Lights, camera, friendship
6th January 2020
Best mates Zak and Kyle run a National Lottery funded film club that has changed both their lives
Zak Cameron loved movies from an early age, but he had no idea that they would one day transform his life and offer him an escape from the misery of being bullied.
The transition to secondary school is difficult for many children, but for Zak, who is on the autistic spectrum and has ADHD, it became a daily torment. “Because I’m autistic I don’t really look at people when I’m speaking to them and I get quite nervous,” he explains. “People used to call me ‘sly’ and that would provoke others to physically harm me. It was really an uphill battle from the first day of Year 7.”

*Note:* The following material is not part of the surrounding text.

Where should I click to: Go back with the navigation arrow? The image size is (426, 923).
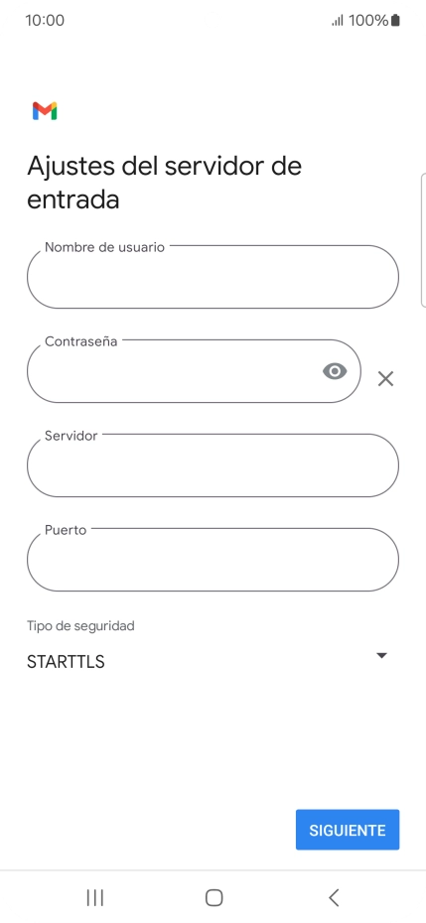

He responded to the bullying by getting in with the wrong crowd and “doing things I shouldn’t have been doing”. When he realised his mistake and cut ties with his former friends, they turned on him and the bullying got worse.
Miserable and frightened, he found it increasingly difficult to face school. “I was too scared to leave the house in case something happened to me,” he says.
His parents agreed to educate him at home, but his sense of isolation was overwhelming. “At the time I thought there was no future for me. I thought I wasn’t going to do any GCSEs, I’d be at home all the time and I wouldn’t go anywhere in life.”
Zak’s fortunes changed in 2014 when he joined Buddy Up, a befriending initiative for young people at risk of social isolation that is run by Warrington Youth Club. The project’s co-ordinator Nuvvy Sibia was also running a monthly film club at the time and when he learned about Zak’s passion for cinema he asked the teenager to help run it.
The Buddy Up Family Film Night, which started life as a projector balanced precariously on a box in a school hall in Warrington, is one of over 10,000 Into Film clubs in schools for young people aged 5-19 that operate in towns and cities across the UK. Into Film, a charity funded by the BFI using money from the National Lottery, supports each film club with educational resources and tools to stimulate engagement and discussion, access to a catalogue of more than 3000 movies as well as a range of education and training opportunities.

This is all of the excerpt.